— Exercises to complete —
#1 Translate this sentence from the Pityrodia scabra passage into Spanish: "The four stamens extend slightly beyond the end of the petal tube."
#2 Write what comes next in the Pityrodia scabra passage, picking up after its final sentence about flowering and fruit.

— Supplied passage —
════════
Pityrodia scabra is a species of flowering plant in the mint family Lamiaceae and is endemic to inland Western Australia. It is a sticky shrub with linear leaves arranged in whorls, and groups of about 7 to 9 white flowers.

==Description==
Pityrodia scabra is a shrub that typically grows to a height of about 1 m, its foliage covered with sticky, branched, golden hairs. The leaves are arranged in whorls of 3, linear 5–12 mm long, 1–2 mm wide and sessile. The edges of the leaves are rolled under and more or less scalloped, the upper surface becoming rough with age. The flowers are arranged in leaf axils in groups of about 7 to 9, with linear bracteoles 2–3 mm long at the base. The sepals are joined at the base to form a tube 4–5 mm long, with 5 lobes 2.0–2.5 mm long. The five petals are white, 7–8 mm long and joined to form a tube with two "lips", the upper lip with two lobes and the lower lip with three, the middle lobe larger than the others. The four stamens extend slightly beyond the end of the petal tube. Flowering occurs in October and November and is followed by oval, softly-hairy fruit 2–3 mm long.
════════
— Entries supplied —
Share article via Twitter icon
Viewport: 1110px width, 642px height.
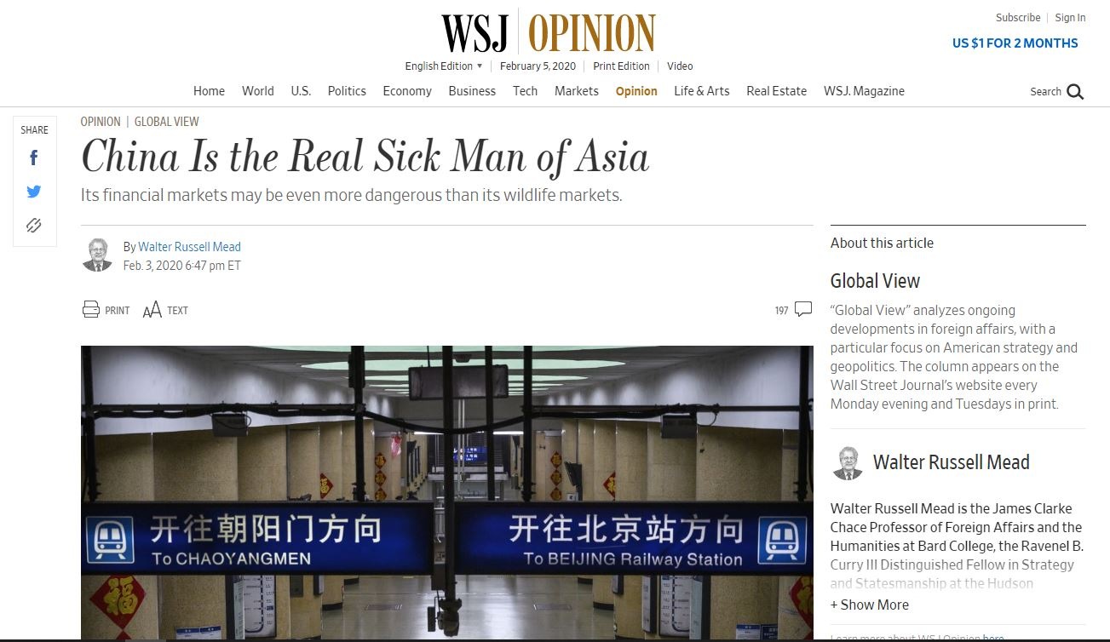tap(34, 192)
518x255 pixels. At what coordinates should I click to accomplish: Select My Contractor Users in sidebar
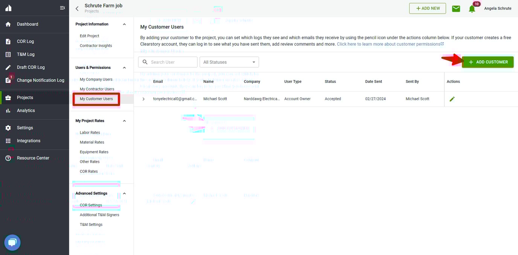coord(96,89)
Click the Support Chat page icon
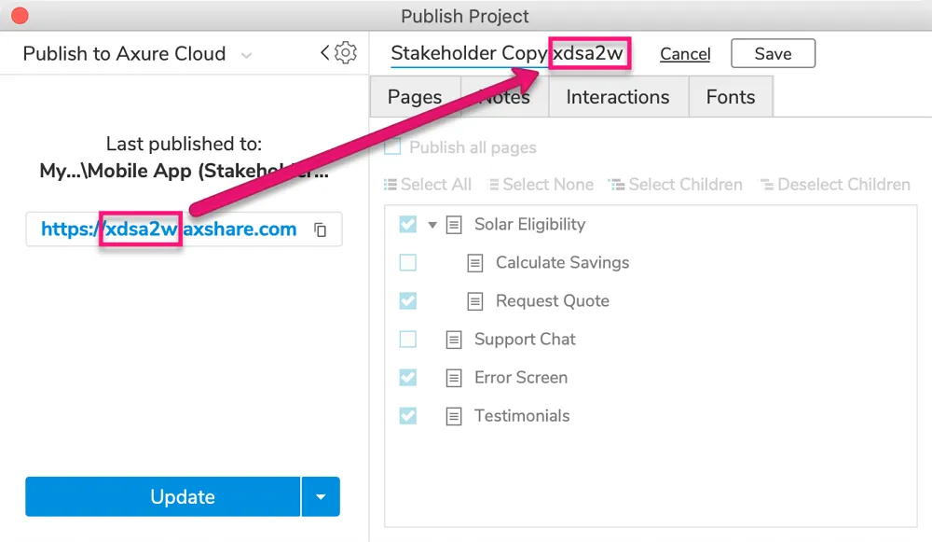The width and height of the screenshot is (932, 542). pyautogui.click(x=454, y=340)
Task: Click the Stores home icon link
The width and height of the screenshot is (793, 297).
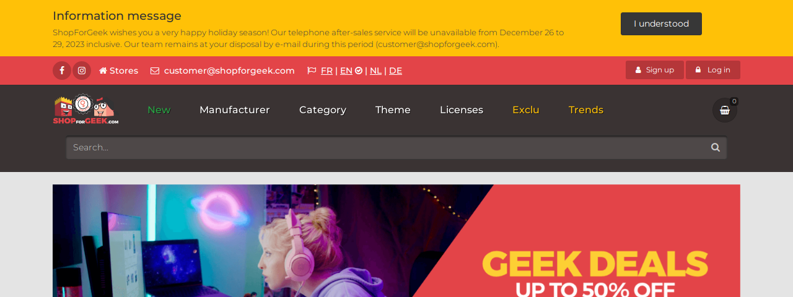Action: pos(119,71)
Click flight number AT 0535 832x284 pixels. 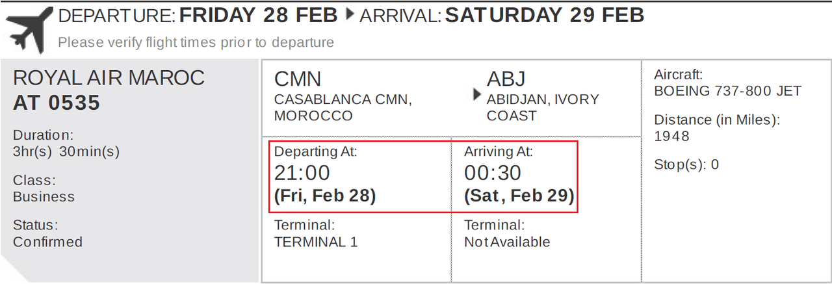pos(57,103)
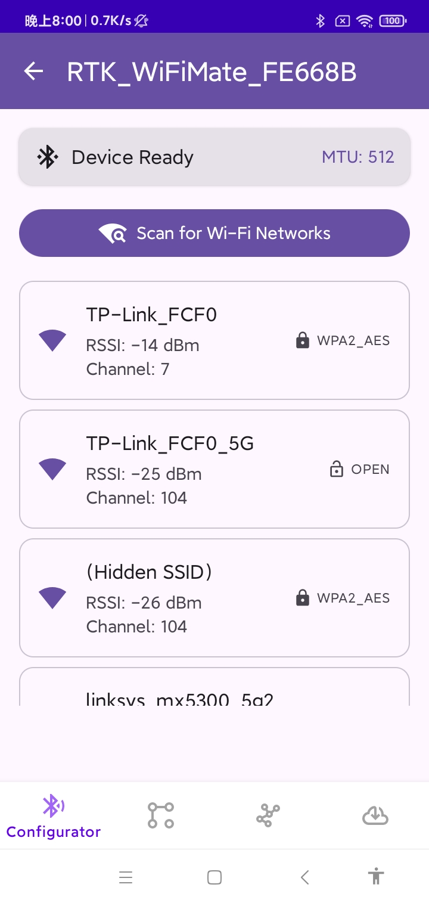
════════
— Task answers —
#1 Los cuatro estambres se extienden ligeramente más allá del extremo del tubo de pétalos.

#2
==Taxonomy and naming==
Pityrodia scabra was first formally described in 1967 by Alex George from a specimen collected near Cowcowing, and the description was published in the Journal of the Royal Society of Western Australia. The specific epithet (scabra) means "scabrous" or "rough", referring to the surface of the leaves.

In 2012, Kelly Anne Shepherd described two subspecies of P. scabra in Australian Systematic Botany, and the names are accepted by the Australian Plant Census:
- Pityrodia scabra subsp. dendrotricha K.A.Sheph.
- Pityrodia scabra A.S.George subsp. scabra

==Distribution==
This pityrodia occurs in the Avon Wheatbelt, Coolgardie and Mallee bioregions of inland Western Australia.

==Conservation==
Pityrodia scabra is classified as "not threatened" by the Government of Western Australia Department of Biodiversity, Conservation and Attractions.